Fig. 4 Instructions with PG direction.

We have proposed compiler directed PG technique [10] which analyzes the assembly code of a program and predicts the idle time of each functional unit after execution. According to this information, each functional unit is selected to be kept on or turned off after execution. More precisely, if the predicted idle time of an instruction is shorter than the target BET, the compiler sets the op-code "100111" so that sustain the supply of power to target functional after the execution. Note that we do not have to wake up the functional units by instructions because they are known to be used when the instructions are fetched and will be waken up by the sleep controller shown in Fig. 2. Therefore, the roll of the compiler is to determine when to turn the functional units off by compiler analysis.

The advantage of the proposed technique is that there is no need to add an additional hardware for prediction because the prediction of the idle length is made statically during the compile time. Because the BET is predicted to become shorter in the future [11], applying power gating in a fine-grained time scale becomes more effective. However, in order to apply power gating effectively, we have to precisely predict the idle time of the target units.

**Power Gating Policy Register** As mentioned above, Geyser provides two kinds of power gating strategy.

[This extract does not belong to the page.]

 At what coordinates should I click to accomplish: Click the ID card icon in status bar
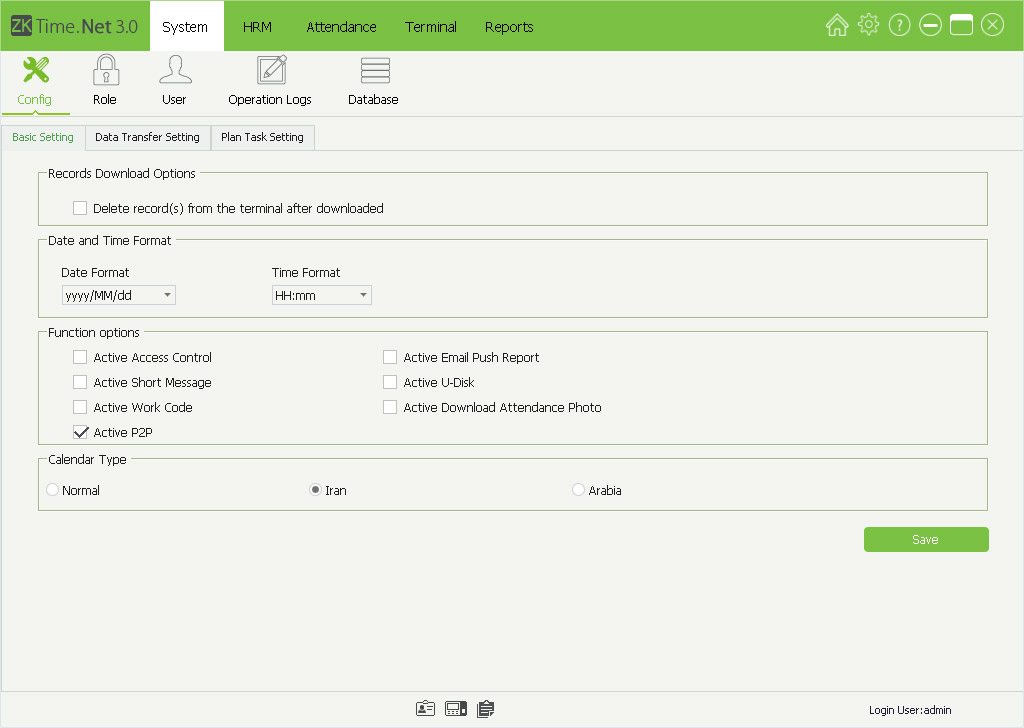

In order to select the best one, we introduce a state register called PG policy register which stores the policies of PG as shown in Fig. 5. This register is managed by the operating system and control the PG strategy for each functional unit. Currently we have three policies as follows.

- Policy-1: The basic policy which shuts off every unit dynamically after it is used by following the PG directions of Fig. 4, and whenever any pipeline stall event occurs including a cache miss.
- Policy-2: Units are put in sleep mode only when a cache miss is detected.
- Policy-3: Units are never put into sleep mode.
- 2.5 Collaboration of Design Layers on Granularity of Power-Gating

In order to reduce power consumption effectively, the following two features must be realized.

- BET must be shortened.
- Power must be shut off for a period longer than the BET

As BET is the minimum temporal granularity of power gating, shorter BET leads to more chances of power gating.



Fig. 5 PG policy register.



Fig. 6 Collaboration of design layers.

Therefore, how to shorten the BET is very important for energy saving. BET heavily depends on the circuit design, especially the design of power gating. On the other hand, BET also depends on the environment, or more specifically, the temperature. For higher temperature, leakage power increases significantly and thus  $E_{sleep}$  also increases and BET gets short.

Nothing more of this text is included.